CODEWITHSUNDEEP
listhaskell
piggyback
piggyback

Reputation: 9254

Return true if list has only even numbers with foldr

I would like to have a function that checks if a list contains only even numbers; if so, it should return True, otherwise - False.

Functions I would like to use are map / filter / foldr, possibly without length.

Here is my attempt:

ListOfeven :: [Integral] -> Bool
ListOfeven xs = 
  | foldr (+) True filter odd xs < 0 = True
  | otherwise = False

I am pretty sure that there is a cleaner way.. isn't there any? :)

Upvotes: 1

Views: 5503

Answers (3)

### GIVEN DATA:
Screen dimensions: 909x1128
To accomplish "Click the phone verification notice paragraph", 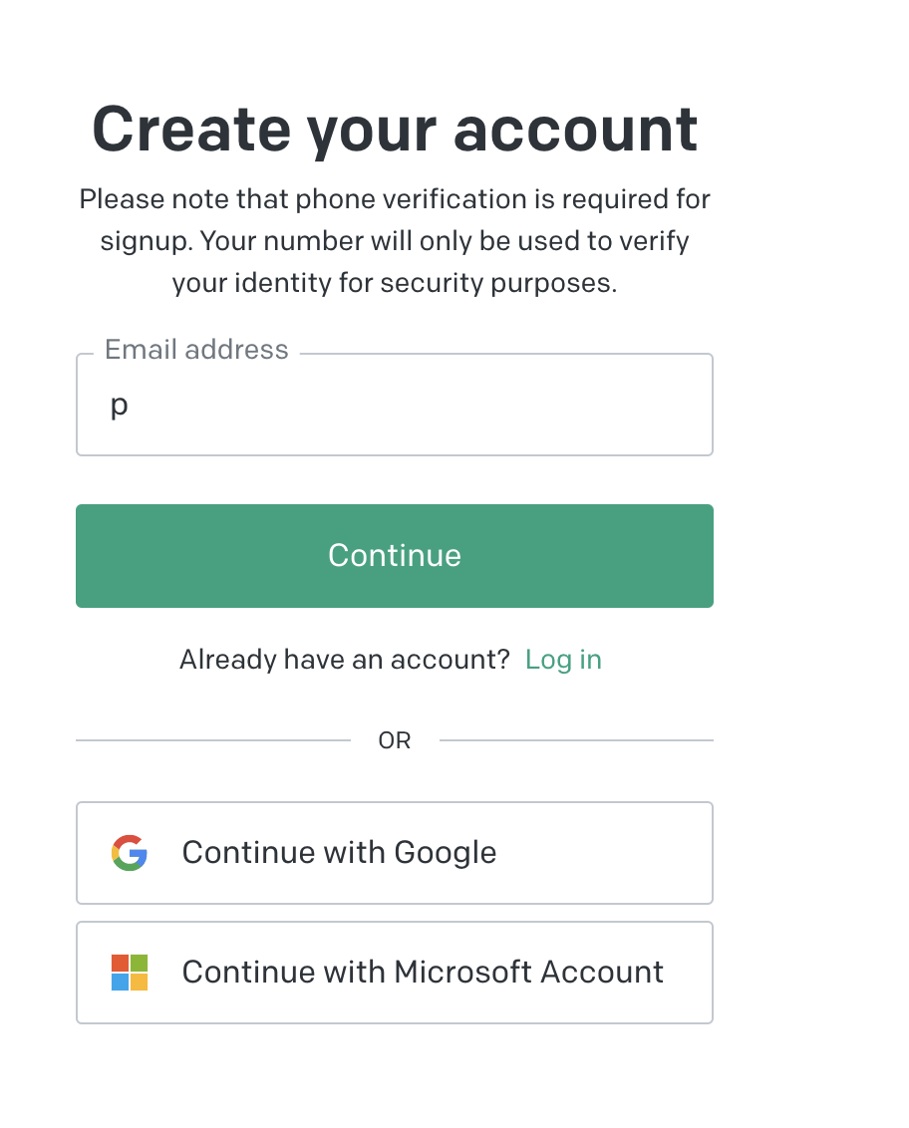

### REQUIRED WORK:
**1.** In the Haskell thread, which functions does the poster want to use?
**2.** Do these statements agree with the Haskell thread? Answer yes or no for each, quoting the deciding words. (a) The thread received three answers. (b) The poster's reputation is 5503. (c) The desired function should return True only when the list holds nothing but even numbers.
**3.** Pick up the Haskell thread at the point where it stops and write what comes next.

### RESPONSES PER TASK:
**1.** map, filter and foldr, possibly without length.

**2.** (a) Yes: "Answers (3)". (b) No: "Reputation: 9254". (c) Yes: "checks if a list contains only even numbers; if so, it should return True, otherwise - False."

**3.**
fredugolon
fredugolon

Reputation: 518

Frerich's solution works well, but can be optimized just a touch:

evenList :: [Integer] -> Bool
evenList = foldr ((&&) . even) True

This will only run through the list once. The function composition here is a bit strange, but becomes more clear upon examining its type:

(&&) . even :: Integral a => a -> Bool -> Bool

The result of even, which takes a single argument, is then bound to the first argument to the && operator, used here in prefix notation.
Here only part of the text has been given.